NVIDIA / nccl

Optimized primitives for collective multi-GPU communication
Other
3.14k stars 791 forks source link

RuntimeError: NCCL error: internal error - please report this issue to the NCCL developers #1388

Open emmanuelrajapandian opened 1 month ago

emmanuelrajapandian commented 1 month ago

Hi,

I am using AWS Sagemaker instance ml.g5.48xlarge which has 8 A10 Nvidia GPUs. I have 4 scripts each accessing 2 GPUs each. I am using vLLM to load mixtral LLM onto the respective GPUs such as follows:

import os
os.environ["CUDA_DEVICE_ORDER"] = "PCI_BUS_ID"   
os.environ["CUDA_VISIBLE_DEVICES"]="6,7"

model = LLM(model='casperhansen/mixtral-instruct-awq',
            tensor_parallel_size=2,
            gpu_memory_utilization=0.7,
            trust_remote_code=True,
            dtype=torch.float16,
            seed=100,
            max_model_len=4096,
            quantization='awq')

However, I get the error such as:

File ~/anaconda3/envs/tensorflow2_p310/lib/python3.10/site-packages/vllm/distributed/device_communicators/pynccl_wrapper.py:223, in NCCLLibrary.NCCL_CHECK(self, result) 221 if result != 0: 222 error_str = self.ncclGetErrorString(result) --> 223 raise RuntimeError(f"NCCL error: {error_str}")

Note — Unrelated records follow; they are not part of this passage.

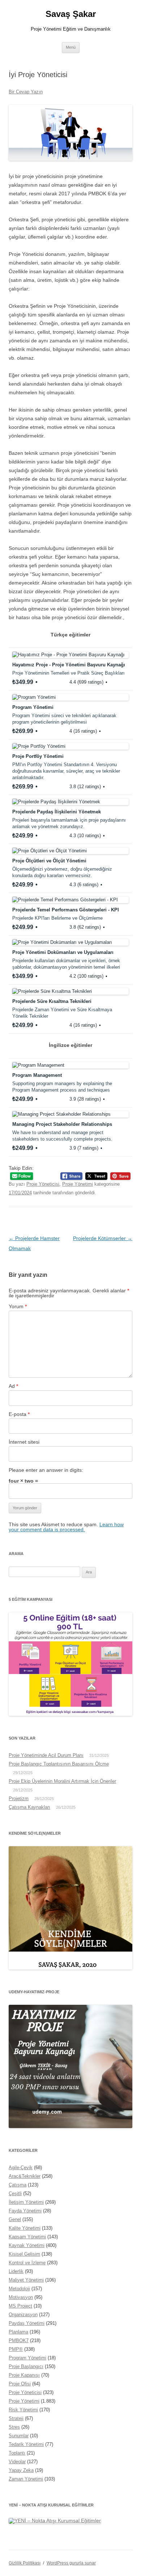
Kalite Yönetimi (24, 2228)
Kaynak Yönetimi (26, 2245)
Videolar (17, 2461)
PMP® (16, 2349)
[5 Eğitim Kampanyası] (70, 1714)
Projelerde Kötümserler (102, 1238)
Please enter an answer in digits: (46, 1470)
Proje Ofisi (20, 2383)
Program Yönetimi (27, 2357)
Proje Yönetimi (77, 1184)
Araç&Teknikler (24, 2176)
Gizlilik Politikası (24, 2563)
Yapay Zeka (21, 2470)
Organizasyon (23, 2314)
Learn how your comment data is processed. (66, 1527)
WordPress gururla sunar (71, 2563)
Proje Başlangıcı (26, 2366)
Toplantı (17, 2453)
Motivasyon (21, 2297)
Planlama (18, 2332)
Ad (13, 1386)
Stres (14, 2427)
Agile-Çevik (21, 2167)
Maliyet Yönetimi (26, 2280)
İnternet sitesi (24, 1442)
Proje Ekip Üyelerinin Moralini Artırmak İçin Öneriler (62, 1781)
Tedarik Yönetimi (26, 2444)
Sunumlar (19, 2435)
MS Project (20, 2306)
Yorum (18, 1306)
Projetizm (19, 1798)
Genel (15, 2219)
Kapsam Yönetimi (27, 2236)
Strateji (16, 2418)
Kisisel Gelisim (24, 2254)
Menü (71, 47)
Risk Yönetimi (23, 2409)
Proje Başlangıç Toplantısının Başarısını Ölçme (59, 1764)
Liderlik (16, 2271)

RuntimeError: NCCL error: internal error - please report this issue to the NCCL developers

The above code works fine for GPU numbers 0,1 and 2,3 separately but fails on 4,5 and 6,7 GPUs. How can I work around this error?

kiskra-nvidia commented 1 month ago

Weird. Could be an issue in the topology discovery code, I suppose. What NCCL version is that? Can you run with NCCL_DEBUG=INFO and send us the generated output (which could be large)? Are you supplying a NCCL topo file for that AWS instance by any chance?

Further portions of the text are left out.